We quickly found out we really weren’t good at creating these simple one button games – we wanted more storytelling. We changed the concept to a story inside a train carriage. A love story about a living train suffering from heartbreak so badly that it wanted to derail to kill all passengers on board (see screenshot 2).
But again I wasn’t really satisfied with the game, and I had to ask myself why I was doing this game in the first place, and what inspired me. My inspiration came from the feeling of the days just passing by. A feeling you notice when sitting on a train. So I changed the story, made it simpler but stronger, portraying this feeling of a daily cycle just passing by. The game we will be showcasing at Game Scope is an iOS game about a lonely old man living an ordinary life that feels like a loop. Waking up, going to work, washing the clothes, watching TV, going to bed. Repeat. A cinematic experimental moody game, I guess you can call it (screenshot 3)
If you want to follow both or only one of the games we’ve glanced over, you can, of course, check out the website.
You can also just talk with Bertil at this year’s Game Scope in Aalborg where he’d probably love to share stories of weird and wonderful games! However, until then, let’s talk games, passion, and Bertil!
Okay, to hear a bit about you: what are your story when it comes to games, where did the passion start?

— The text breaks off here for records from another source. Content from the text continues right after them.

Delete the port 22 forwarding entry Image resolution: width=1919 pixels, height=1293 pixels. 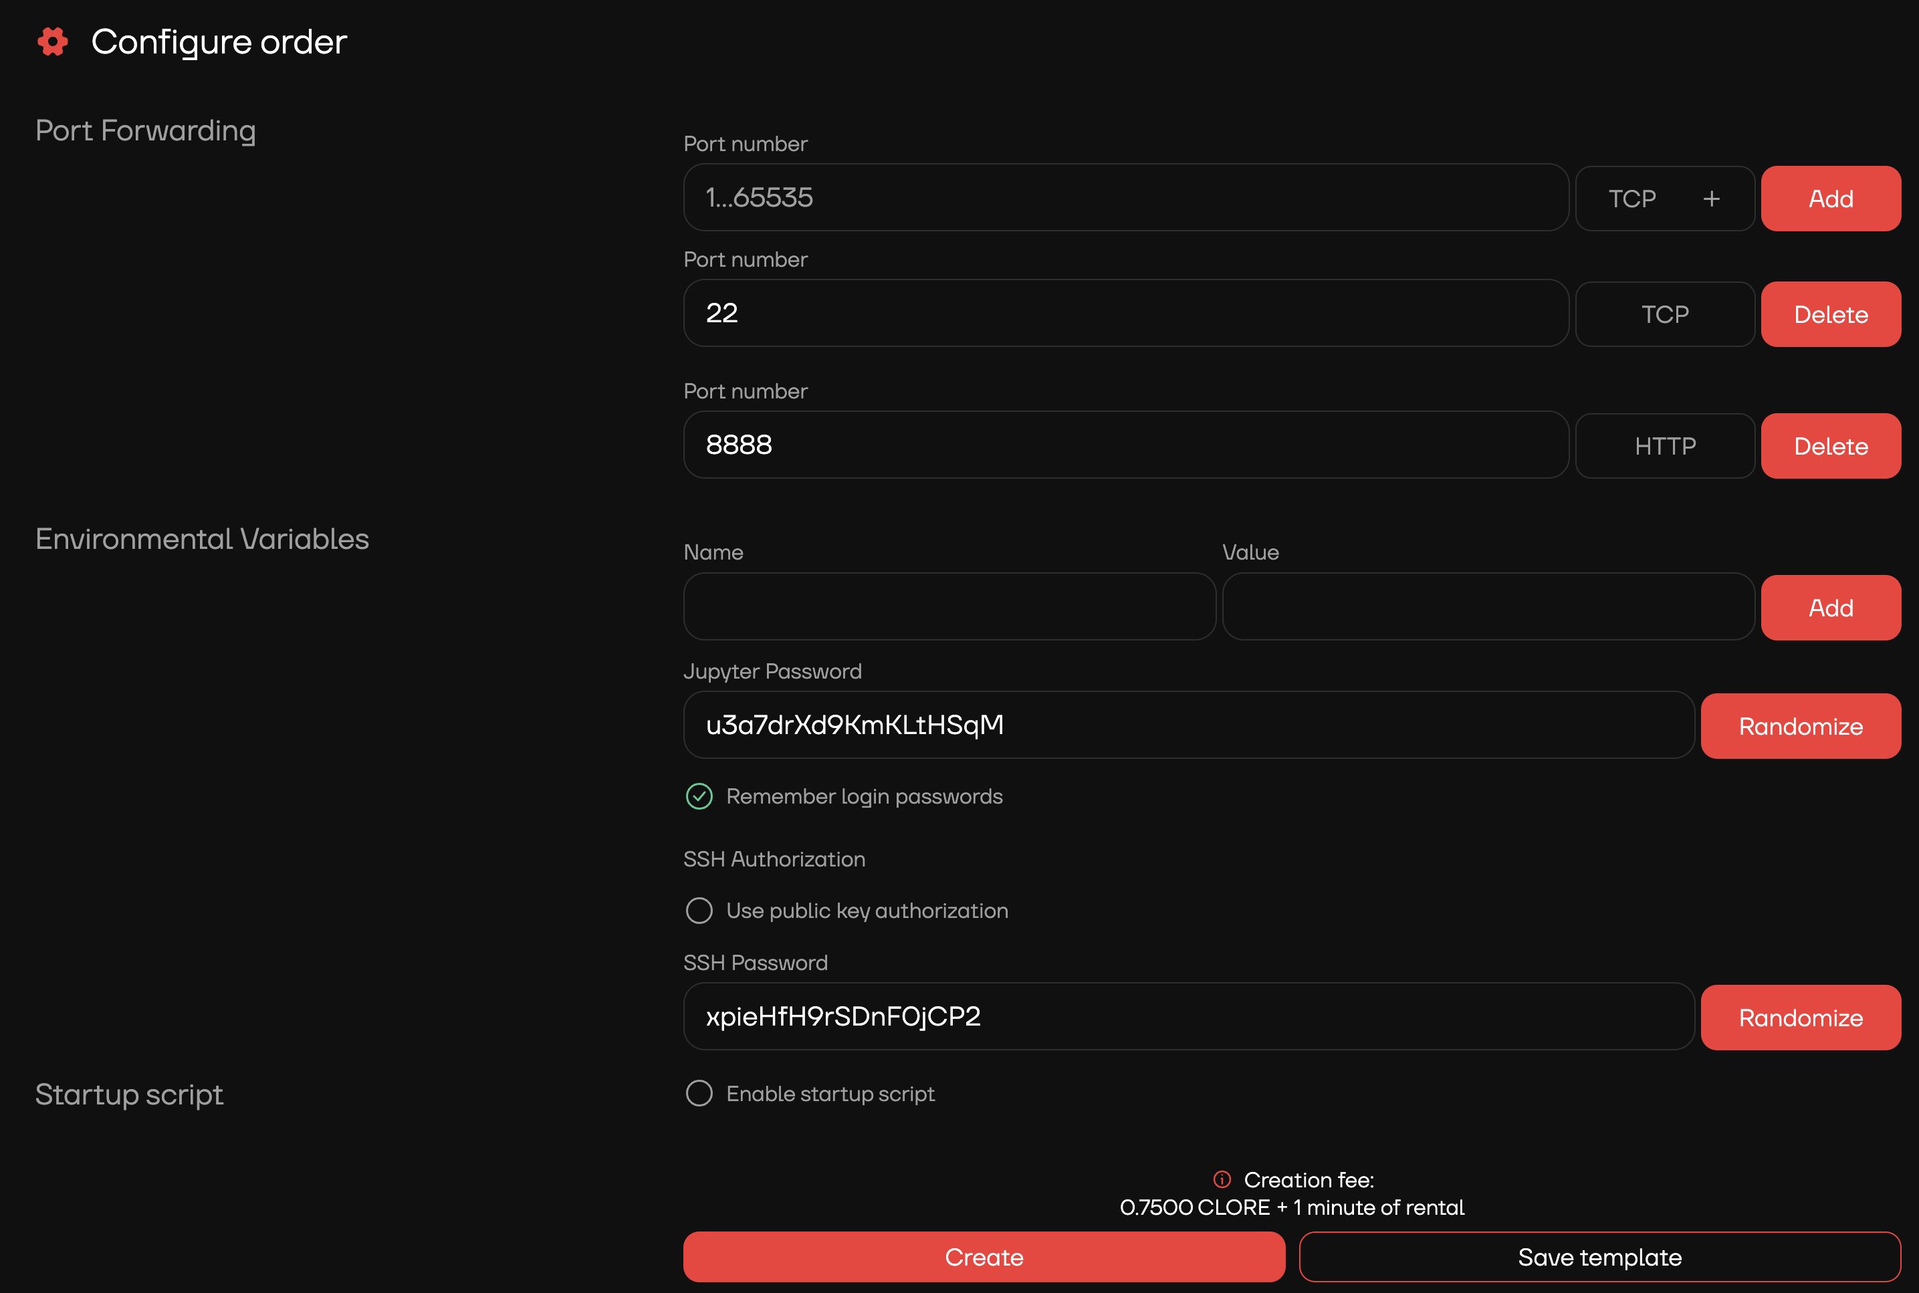click(1830, 314)
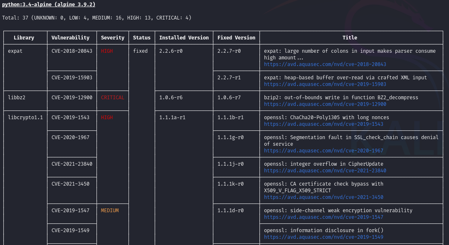
Task: Click the Library column header
Action: click(x=24, y=38)
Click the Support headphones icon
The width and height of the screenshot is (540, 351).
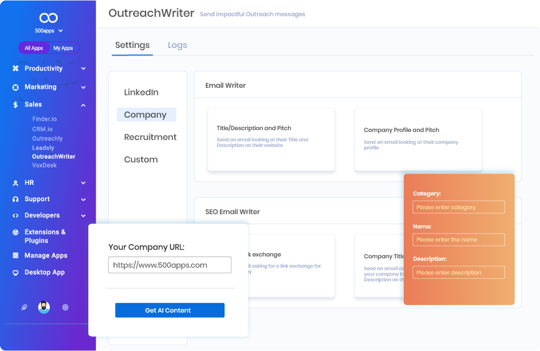(x=16, y=199)
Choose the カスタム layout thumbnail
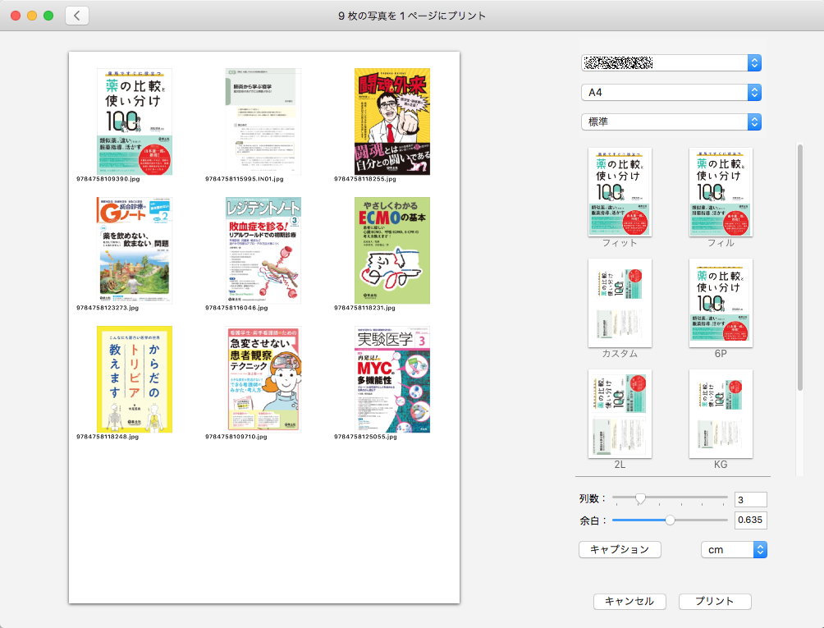The width and height of the screenshot is (824, 628). [x=620, y=303]
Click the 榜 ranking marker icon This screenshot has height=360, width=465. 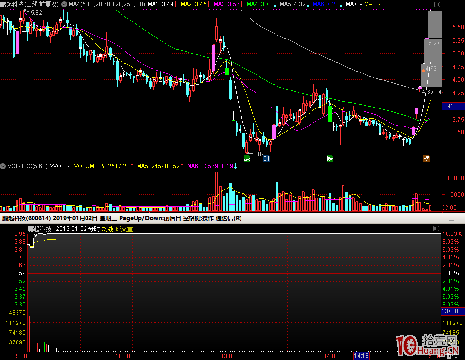click(427, 158)
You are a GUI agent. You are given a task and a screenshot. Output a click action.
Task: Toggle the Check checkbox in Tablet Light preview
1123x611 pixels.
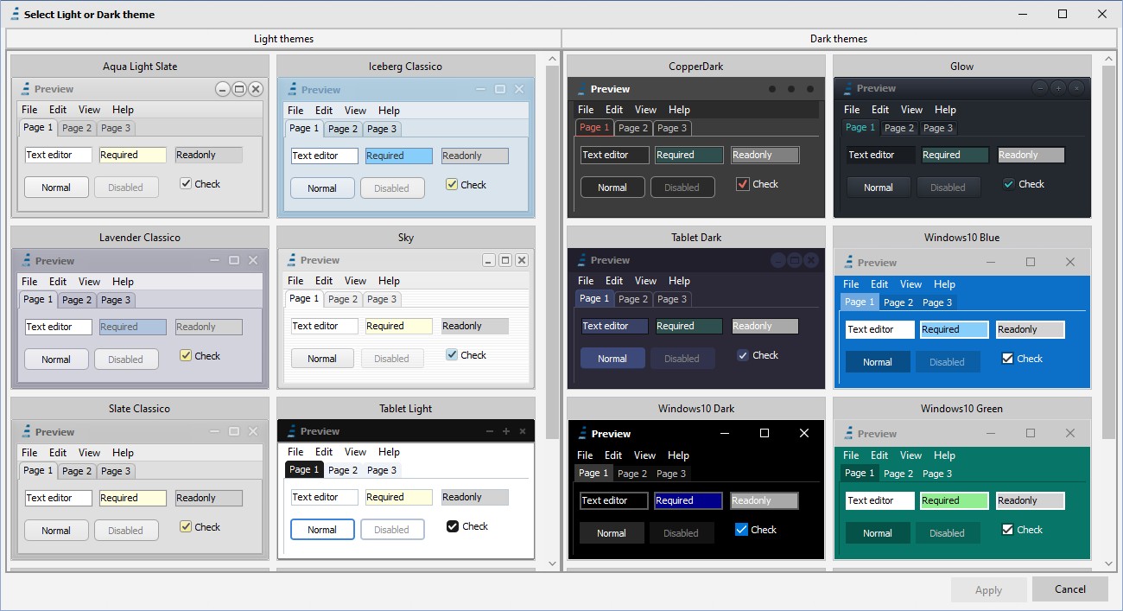pos(453,526)
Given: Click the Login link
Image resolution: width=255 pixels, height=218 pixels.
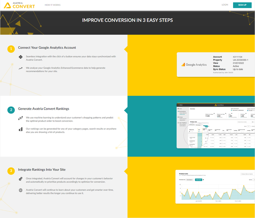Looking at the screenshot, I should point(225,5).
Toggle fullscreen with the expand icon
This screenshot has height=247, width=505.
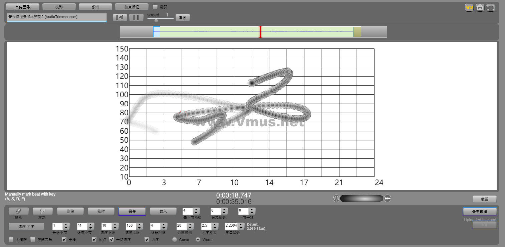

When I was 15 years old I taught myself to program and create websites. I started my website “Wrinkled Art” and at the age of 16 I released my first game on Newgrounds. It got a few gameplay videos on youtube and did pretty good on the different online flash games portals. This really gave me the motivation to do more. Shortly after, I created and released my second game “Justin’s Mind”.
For me, the most important thing about making games is to tell stories visually. That is what I like. I am studying at a film school and working with regular screenwriting and film directing, and trying to combine classical cinematic elements in a game is something I find really interesting. Trying to push the boundaries of what a regular game can do.
It’s clear as day that Bertil isn’t leaving the world of games, but rather that he will continue to strive and make obscure and neat games. However, what exactly is his next goal? Well, I’m sure glad I asked him that:
Hopefully to keep working with game directing and get the chance to tell stories visually, and experiment with combining film and games in new interesting ways. Virtual reality and facial capture are things I will investigate further in the future for sure.